Mais l’horreur ne vient pas que du meurtrier, comme sait si bien la distiller le cinéaste. L’horreur la plus primaire est présente à chaque coin de ces rues géométriquement alignées: le clochard derrière la palissade qui attrape la jolie première victime en voulant lui soutirer un baiser, puis qui la poursuit dans la rue pendant qu’elle galère à ouvrir sa porte (suspense assez intense qui nous fait presque oublier le meurtrier qui justement ne tarde pas à arriver), mais aussi et surtout ce chien enragé et sans surveillance qui aboie sauvagement derrière des grillages, puis les escalade sans problèmes après avoir bondi à une hauteur relativement impressionnante, pour prendre en chasse la jeune adolescente qui vient de s’embrouiller avec son petit ami en scooter et rentre seule à une heure tardive (très mauvaise idée dans un film d’Argento). Cette séquence de la poursuite contre le chien est vraiment horrifique, la peur vient d’un élément incontrôlable et arbitraire et non d’un homme.
Mais le pire (et c’est vraiment ça la pire chose qui pouvait lui arriver), c’est qu’après avoir réussi à échapper aux morsures meurtrières de ce chien infernal (Argento l’utilise véritablement comme le Cerbère, symbole des Enfers), la voilà qui se retrouve en plein dans l’antre du tueur, le pire endroit où elle pouvait se retrouver. Elle comprend vite où elle est en regardant les photos des meurtres et les coupures de presse, pendant qu’elle tente de reprendre son souffle qui ne pourra plus s’arrêter.
Voilà tout le génie du cinéaste: nous emmener par la terreur à une peur encore plus profonde et diabolique. Il sera évidemment trop tard quand elle reprendra ses esprits et décidera d’appeler la police (alors que le chien l’attend toujours dehors. On ne l’entendra plus à l’arrivée du meurtrier qui a du s’occuper de lui comme il faut). Triste fin à violents coups de hache dans le jardin (le lendemain, un petit passage de tondeuse sur le gazon effacera toutes les traces).

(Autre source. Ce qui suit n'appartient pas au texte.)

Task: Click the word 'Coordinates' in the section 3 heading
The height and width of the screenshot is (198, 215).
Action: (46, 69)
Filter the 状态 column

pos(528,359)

Mais à partir de ce moment où l’on connaît la cachette du meurtrier, et que les soupçons convergent vers un journaliste très bizarre qui semble passionné des romans de l’écrivain et des idées qu’il distille dedans (des meurtriers fous qui se débarrassent du mal d’une société en supprimant ses éléments nocifs, prostitués et dévergondées en particulier: on va d’ailleurs reprocher sa misogynie au romancier, misogynie qui peut s’étendre au cinéaste qui fait massacrer la journaliste lesbienne et féministe qui accuse le romancier de sexisme), Dario Argento brouille les pistes. Lorsqu’on saura qu’il est le possible meurtrier au rasoir, et alors que la preuve est enfin faite que c’est lui (il l’avouera même), voilà que notre journaliste coupable est purement et simplement achevé d’un bon coup de hache en plein milieu du crane sous les yeux traumatisés du jeune assistant du romancier. Fini le rasoir raffiné et sophistiqué, voici maintenant des coups de haches secs et lourds. On ne fait plus dans la dentelle (clavicules broyées, bras coupé) et les victimes doivent finir en steak haché, mais Argento ne nous les montre pas trop (pas besoin, les généreuses giclures de sang sur les murs blancs et les visages, le montage et les cris d’horreur suffisent).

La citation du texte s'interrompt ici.